TASK DESCRIPTION:
Would you please reproduce all the entries word for word, minus the pictures?

RECORDS PROVIDED:
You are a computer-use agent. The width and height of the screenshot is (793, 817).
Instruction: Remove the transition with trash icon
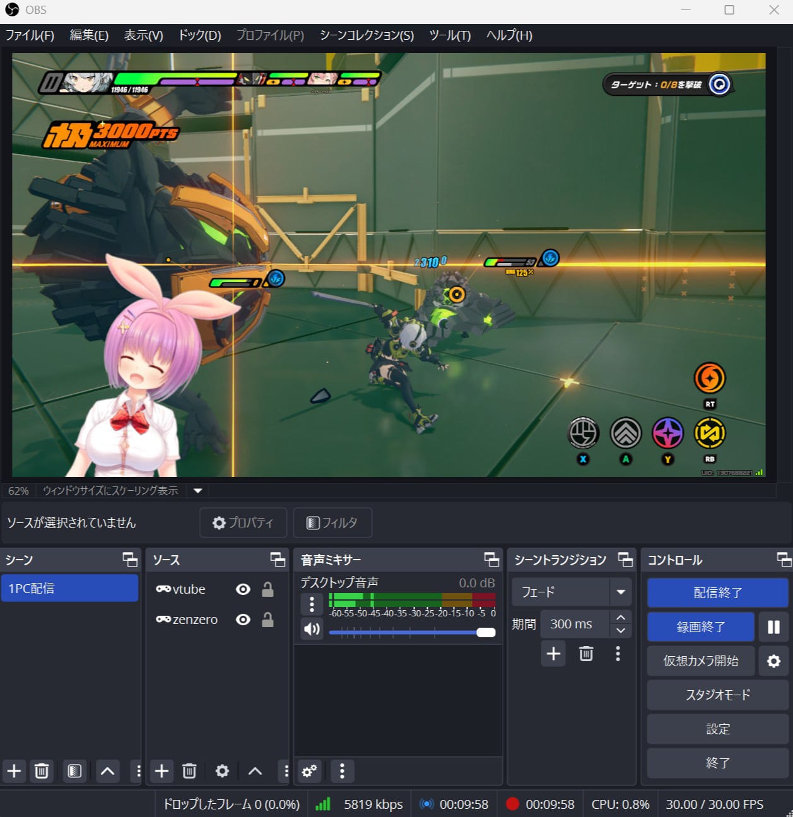coord(586,654)
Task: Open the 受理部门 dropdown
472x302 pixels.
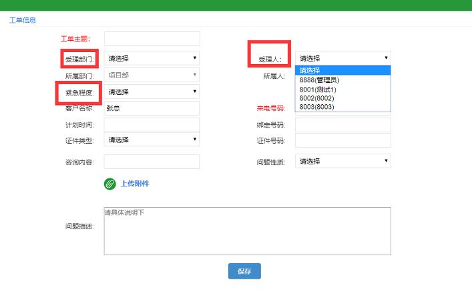Action: coord(152,58)
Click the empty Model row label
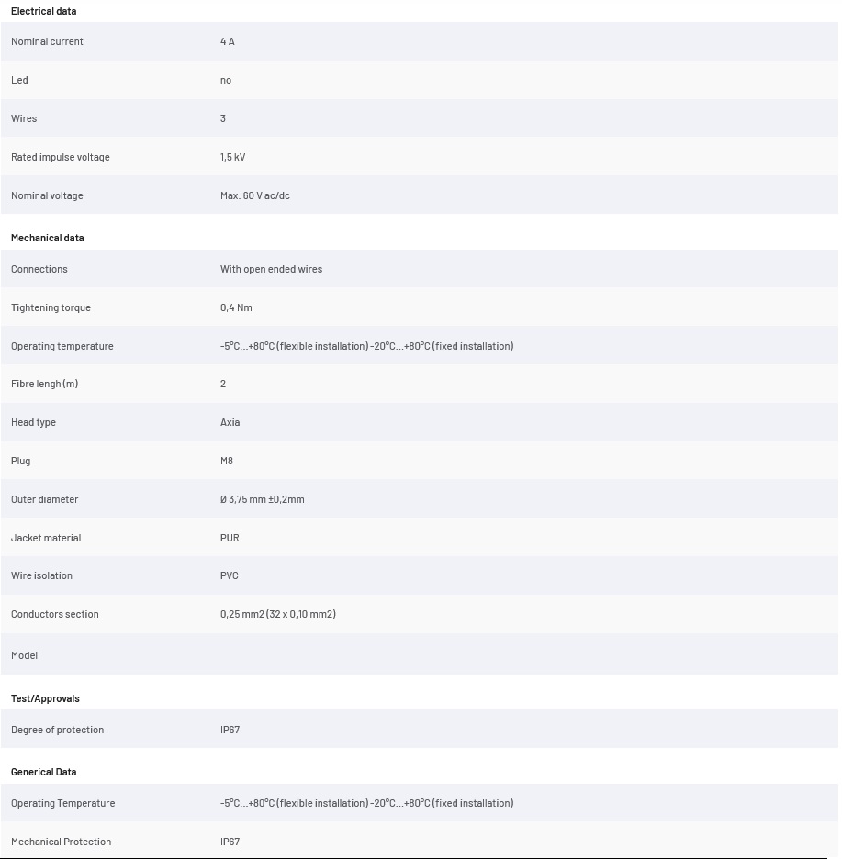 [x=24, y=655]
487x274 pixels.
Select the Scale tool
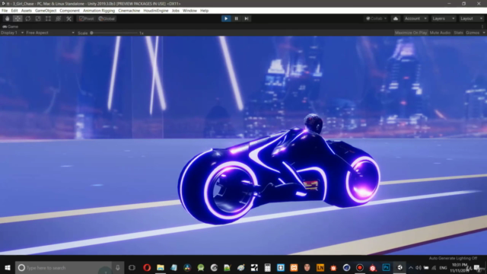pyautogui.click(x=38, y=18)
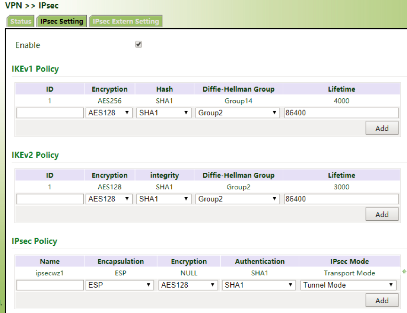
Task: Expand the IKEv1 Hash dropdown
Action: click(x=164, y=113)
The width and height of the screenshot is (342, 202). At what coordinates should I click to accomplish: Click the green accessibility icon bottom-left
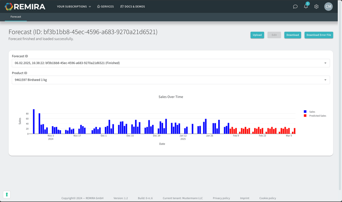pyautogui.click(x=7, y=194)
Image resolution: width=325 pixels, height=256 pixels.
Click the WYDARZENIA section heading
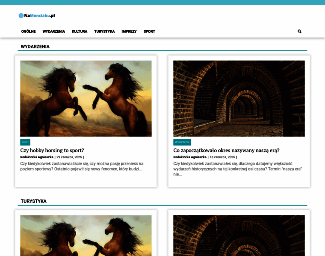[35, 47]
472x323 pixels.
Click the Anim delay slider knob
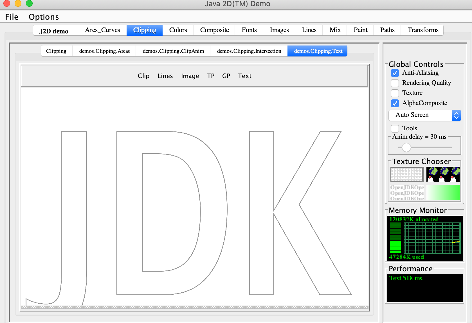[x=406, y=147]
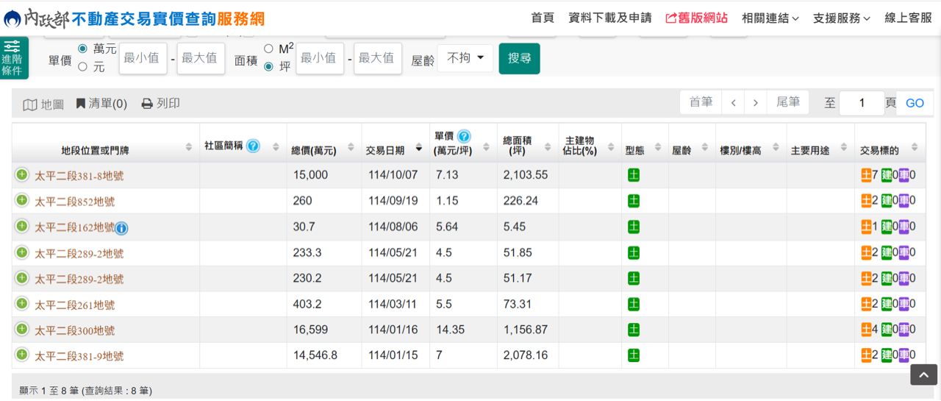Click info icon next to 太平二段162地號
This screenshot has width=941, height=401.
[x=122, y=228]
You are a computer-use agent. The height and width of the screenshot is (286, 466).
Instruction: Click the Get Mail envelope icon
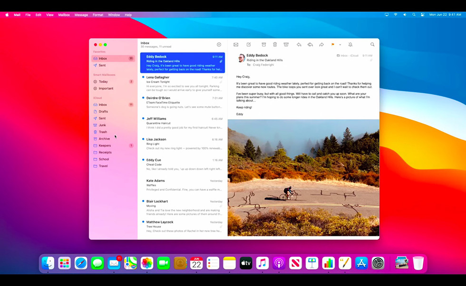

THE COMPLETED TASK:
You are a computer-use agent. The width and height of the screenshot is (793, 817).
Instruction: Remove the transition with trash icon
coord(586,654)
Task: Open the 受理部门 dropdown
472x302 pixels.
Action: coord(152,58)
Click the empty Model row label
 [x=24, y=655]
487x274 pixels.
Select the Scale tool
pyautogui.click(x=38, y=18)
Task: Expand the IKEv1 Hash dropdown
Action: click(x=164, y=113)
The width and height of the screenshot is (342, 202). At what coordinates should I click to accomplish: Click the green accessibility icon bottom-left
pyautogui.click(x=7, y=194)
Image resolution: width=325 pixels, height=256 pixels.
Click the WYDARZENIA section heading
[35, 47]
472x323 pixels.
Click the Anim delay slider knob
[x=406, y=147]
Click info icon next to 太平二段162地號
This screenshot has width=941, height=401.
[x=122, y=228]
You are a computer-use agent. The height and width of the screenshot is (286, 466).
Instruction: Click the Get Mail envelope icon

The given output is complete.